Spatial Representations

Tags	Representation

Quick tips

to transform frames, you need the Homogeneous transformation (it is not sufficient to do a rotation)

Notation Introduction

💡

At least in Notion, there is no good way of doing pre-sub/super scripts, which means that I will use parenthesis whenever appropriate

The important notation choice is how we represent a frame of reference. We use the pre-superscript to denote the origin, i.e. $^AP$ represents some point defined in terms of frame $A$ . Always, the pre-superscript shows us how something is defined. Use a pre-subscript to reference the represented frame.

$^AX_B$ : some vector $X_B$ (the x-direction unit vector) as defined in frame $A$

$^A_BR$ : orientation of frame $B$ with respect to $A$ ’s coordinates

$OP$ is a vector that points from the origin to a point in space, $P$ .

We generally use $P$ to reference a point. If this point happens to be a frame, you use a normal subscript. So $P_B$ would be the point of frame $B$ , and $^AP_B$ would be the representation of frame $B$ in $A$ .

We may also use the format $P_{A/B}$ to indicate that this is the position of a point $A$ in FOV $B$

Manipulator Structure

Let’s try to formalize the definition of a robot manipulator and the different definitions. A manipulator has a number of rigid body links connected through joints. The last part (the manipulator) interacts with the environment, known as the end-effector. The first part is connected to some solid surface and is known as the base.

By simple calculations, manipulators have $n$ joints and $n+1$ links. Because one of them is fixed, there are $n$ moving joints.

Joints

We assume that the joints only have one degree of freedom. This yields two possible joint types.

Prismatic joints will create linear motion

revolute joints will create rotational motion

Joints have limits that must be respected.

Generalized Coordinates / Joint Coordinates

Degrees of freedom

Each mobile link can be described by 6 parameters: 3 for position and 3 for orientation (like euler angle). Therefore, we say that the link has 6 degrees of freedom. Therefore, the links can be described by $6n$ total parameters.

However, each joint only affords a single degree of freedom relative to the previous joint. So, 5 out of the 6 parameters per link is actually redundant. As such, the total degrees of freedom of a manipulator is $6n - 5n = n$ . Or, in other words, each segment adds a single degree of freedom.

Creating joint coordinates

The discussion on degrees of freedom leads us in the direction of deriving a concise set of coordinates that can represent the entire system uniquely. The number of coordinates is the same as the DOF, which should make intuitive sense.

You end up having this joint space where each axis is a joint angle (or linear actuation depth), and each point is therefore a robot state.

Operational Coordinates

Instead of describing the positions of all the joints, we may also just try to describe the position and orientation of the end-effector. Now, if there are enough degrees of freedom in the robot, this EEF will have all six degrees of freedom. However, if we are less fortunate, this end-effector may not have all six.
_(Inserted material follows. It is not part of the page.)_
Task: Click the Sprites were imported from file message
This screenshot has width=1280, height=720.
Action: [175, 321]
We can plot the operational space very similarly to the joint space, but each axis comprises a degree of freedom of the end-effector

Redundancy

If the number of joints is greater than the maximum degree of freedom of the end-effector (typically six), we say that the robot is redundant. The degree of redundancy is the number of additional degrees of freedom.

As a brief hint of what’s to come, notice that operational coordinates may not map 1:1 to joint coordinates if there is redundancy.

Representing Rigid Bodies

One big lesson is to consider points / vectors as different than their representations. Point and vectors and, well, everything, can exist without numbers. However, as soon as you’re trying to represent them, you run into the need for references. That’s where the math comes in.
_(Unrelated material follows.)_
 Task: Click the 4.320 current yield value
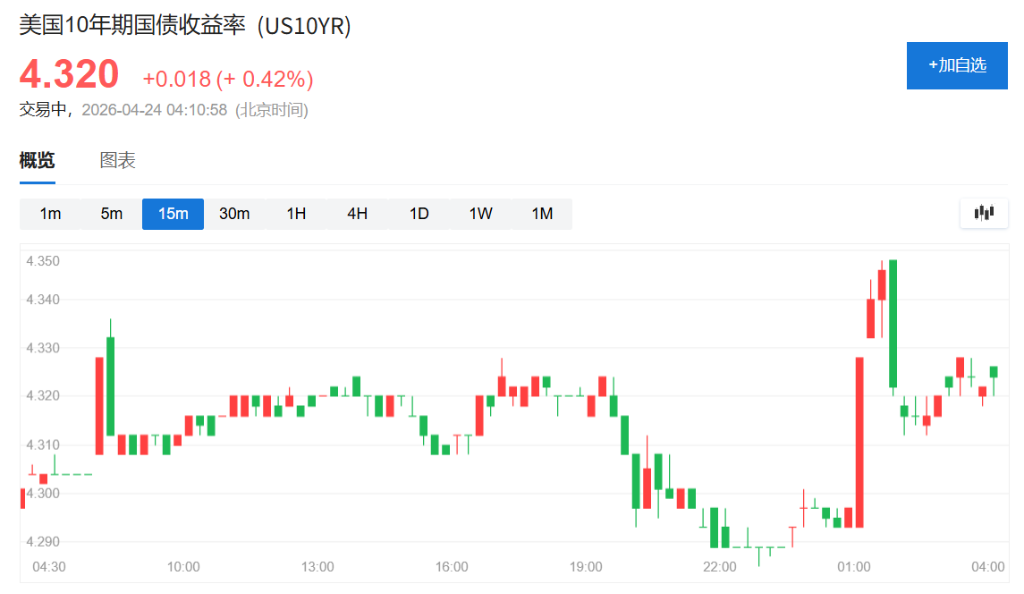point(69,75)
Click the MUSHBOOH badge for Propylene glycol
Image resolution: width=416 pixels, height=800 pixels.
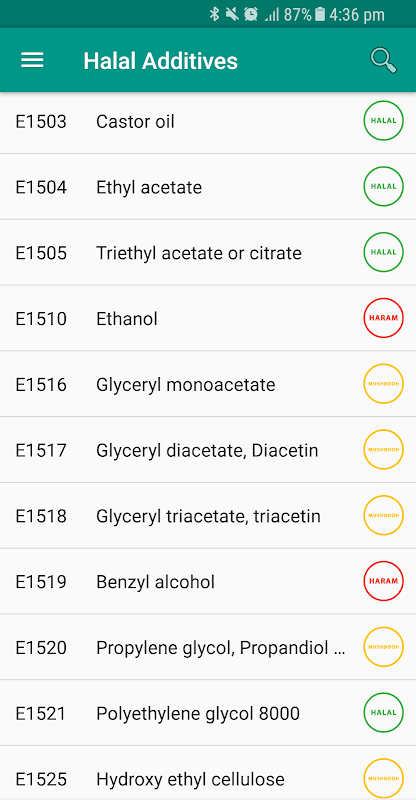pos(383,647)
What’s agnostic to representation?

This is repeating some material but it’s important, so it’s worth it. Certain things are agnostic to representation, some of the time. In fact, everything is technically agnostic to representation until we want to talk about it (this is almost a philosophical point). Operationally, let’s start with points. These are agnostic, and therefore vectors defined by these points are agnostic, and therefore whole frames are also agnostic.

Therefore, certain operations are agnostic to representation, like vector operations, etc.

However, in this state, we can’t really represent these things. Implicitly, points need to be defined in terms of an origin, and vectors as well. Therefore, the second we want to talk about them, we need to define such an origin, and this is where the pre-superscript and pre-subscript notation come from. This is also where the rotation matrices gain some meaning, etc. This is a very nuanced point…maybe it will become more clear as we become acquainted with the notation and the subject.

Vectors

If we have a reference point $O$ , any point in space can be denoted as the vector $p = OP$ . Now, here’s some nuance: the vector $p$ exists without any reference point; its something that points somewhere. To get the point $P$ , you need to define where it starts: the reference $O$ .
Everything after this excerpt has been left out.